But - and I imagine I'll get my fair share of hate mail for this - Brown had a point. This is what Duffy said about immigration: "All these eastern Europeans that are coming in - where are they flocking from?" Beyond the fact that she has answered her own question, this statement is profoundly problematic. This sort of talk about immigrants has become more and more acceptable, but we would do well to remind ourselves that it is not acceptable to use animal or geographic metaphors about immigrants. Talk of 'flocks' and 'swamps' serve to cement a sense of immigrants being 'the other'. They are not so different to us. They marry us, drink beer with us, work with us and live side by side with us.
Brown himself is actually as guilty as anyone of allowing the rhetoric of the far-right to corrupt the mainstream debate, by popularising that primitive and narrow-minded phrase 'British jobs for British workers'. But it is not tolerable for people to discuss immigrants in this way, and it reflects badly on the character of the person speaking.
But Brown's behaviour was undeserving of the criticism he has received for another, broader reason: he did what you do everyday.
We all have two faces: our social face and our private face. Nobody loves everyone in their office, or everyone in their extended family. We show our smiling social face in the day, ask people we are utterly uninterested in about their children, and then we go home and complain about how boring they are to our partner over dinner.
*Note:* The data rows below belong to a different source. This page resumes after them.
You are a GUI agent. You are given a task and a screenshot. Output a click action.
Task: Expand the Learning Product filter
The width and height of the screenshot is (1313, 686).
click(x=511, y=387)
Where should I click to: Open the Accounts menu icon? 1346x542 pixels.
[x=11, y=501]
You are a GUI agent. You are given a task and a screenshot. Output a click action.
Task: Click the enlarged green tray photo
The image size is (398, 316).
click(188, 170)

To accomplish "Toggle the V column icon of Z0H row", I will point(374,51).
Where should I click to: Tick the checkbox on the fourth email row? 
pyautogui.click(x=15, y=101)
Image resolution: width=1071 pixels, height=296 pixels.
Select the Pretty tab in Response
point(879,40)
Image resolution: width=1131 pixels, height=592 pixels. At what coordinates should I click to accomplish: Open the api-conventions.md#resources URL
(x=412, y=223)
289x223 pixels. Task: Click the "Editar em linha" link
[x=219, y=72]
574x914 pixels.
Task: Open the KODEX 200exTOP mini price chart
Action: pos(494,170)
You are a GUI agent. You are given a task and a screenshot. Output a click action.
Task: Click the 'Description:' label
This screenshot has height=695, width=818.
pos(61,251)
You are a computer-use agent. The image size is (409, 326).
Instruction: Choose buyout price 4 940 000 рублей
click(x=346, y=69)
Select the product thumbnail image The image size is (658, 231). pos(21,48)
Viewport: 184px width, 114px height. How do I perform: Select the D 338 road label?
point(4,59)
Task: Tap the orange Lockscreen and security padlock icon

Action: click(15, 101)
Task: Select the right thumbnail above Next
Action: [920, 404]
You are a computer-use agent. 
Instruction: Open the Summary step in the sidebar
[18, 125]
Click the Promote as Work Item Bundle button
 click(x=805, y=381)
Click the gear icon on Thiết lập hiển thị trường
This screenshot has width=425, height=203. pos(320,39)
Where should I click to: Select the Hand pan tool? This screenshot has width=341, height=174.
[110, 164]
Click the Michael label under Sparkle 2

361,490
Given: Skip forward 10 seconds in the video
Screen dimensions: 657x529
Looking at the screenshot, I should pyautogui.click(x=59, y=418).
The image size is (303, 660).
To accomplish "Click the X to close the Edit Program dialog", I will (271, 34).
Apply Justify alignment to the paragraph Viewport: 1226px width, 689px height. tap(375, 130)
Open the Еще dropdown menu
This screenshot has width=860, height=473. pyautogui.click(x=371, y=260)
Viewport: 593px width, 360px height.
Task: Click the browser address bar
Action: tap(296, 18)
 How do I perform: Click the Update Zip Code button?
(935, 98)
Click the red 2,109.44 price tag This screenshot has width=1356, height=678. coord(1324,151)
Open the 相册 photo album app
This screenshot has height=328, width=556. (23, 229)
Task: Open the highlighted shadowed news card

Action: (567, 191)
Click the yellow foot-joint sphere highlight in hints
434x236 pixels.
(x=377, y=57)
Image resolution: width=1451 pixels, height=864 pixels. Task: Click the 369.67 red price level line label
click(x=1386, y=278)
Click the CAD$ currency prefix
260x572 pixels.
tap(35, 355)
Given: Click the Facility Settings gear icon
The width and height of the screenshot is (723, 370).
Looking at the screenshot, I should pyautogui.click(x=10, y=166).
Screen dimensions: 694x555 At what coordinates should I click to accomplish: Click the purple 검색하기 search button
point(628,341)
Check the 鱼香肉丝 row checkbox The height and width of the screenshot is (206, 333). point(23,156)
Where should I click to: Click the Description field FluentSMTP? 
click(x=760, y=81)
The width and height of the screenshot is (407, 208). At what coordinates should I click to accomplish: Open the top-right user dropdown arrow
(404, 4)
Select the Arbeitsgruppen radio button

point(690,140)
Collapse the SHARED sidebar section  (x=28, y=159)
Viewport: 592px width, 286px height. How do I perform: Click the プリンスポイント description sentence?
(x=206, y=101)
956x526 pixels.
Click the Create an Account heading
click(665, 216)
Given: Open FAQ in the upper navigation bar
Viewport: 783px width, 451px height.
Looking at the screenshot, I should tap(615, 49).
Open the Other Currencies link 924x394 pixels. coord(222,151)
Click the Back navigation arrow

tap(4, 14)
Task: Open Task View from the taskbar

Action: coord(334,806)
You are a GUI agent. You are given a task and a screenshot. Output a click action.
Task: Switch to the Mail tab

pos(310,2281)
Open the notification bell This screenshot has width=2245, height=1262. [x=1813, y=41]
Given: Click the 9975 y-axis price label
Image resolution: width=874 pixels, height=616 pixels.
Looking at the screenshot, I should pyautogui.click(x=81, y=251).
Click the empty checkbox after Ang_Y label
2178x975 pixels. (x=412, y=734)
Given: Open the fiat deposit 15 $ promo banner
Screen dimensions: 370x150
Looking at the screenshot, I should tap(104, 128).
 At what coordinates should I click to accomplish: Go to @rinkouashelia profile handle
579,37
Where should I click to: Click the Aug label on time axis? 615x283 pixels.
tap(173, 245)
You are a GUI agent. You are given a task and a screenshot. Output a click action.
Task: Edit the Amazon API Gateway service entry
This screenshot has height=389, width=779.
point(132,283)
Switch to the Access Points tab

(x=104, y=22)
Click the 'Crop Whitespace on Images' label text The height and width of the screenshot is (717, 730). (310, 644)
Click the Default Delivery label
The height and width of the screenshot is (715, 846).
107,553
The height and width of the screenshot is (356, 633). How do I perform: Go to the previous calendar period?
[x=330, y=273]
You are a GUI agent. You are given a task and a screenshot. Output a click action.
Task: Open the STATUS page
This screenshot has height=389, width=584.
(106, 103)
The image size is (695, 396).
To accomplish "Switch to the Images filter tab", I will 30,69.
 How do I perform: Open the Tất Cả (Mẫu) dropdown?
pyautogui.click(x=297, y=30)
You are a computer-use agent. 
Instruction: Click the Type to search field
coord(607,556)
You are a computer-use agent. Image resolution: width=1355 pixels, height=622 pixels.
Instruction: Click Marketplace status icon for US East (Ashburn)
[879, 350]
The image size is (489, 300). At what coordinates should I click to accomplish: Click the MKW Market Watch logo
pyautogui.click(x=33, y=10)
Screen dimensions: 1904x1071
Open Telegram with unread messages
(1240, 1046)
That is normal human behaviour, not least of all in Britain, which is still more private than most other countries.
If we despise the robotic version of politicians which have invaded our TV screens, the pre-programmed Cabinet-level automatons who emit soundbites and vacuity, then we must accept that politicians will behave like humans. They are not moral paradigms and we must accept that behaviour we would tolerate in a friend or colleague should be tolerated from them as well. This disproportionate reaction to their all-too-human failings will just provide us with another generation of political robots.
The attack that's currently underway won't fade quickly, and it will frame perception of his performance in Thursday's TV debate, which he desperately needs to win. But Brown isn't particularly out of order - you've done the same thing yourself. Glass houses and all that.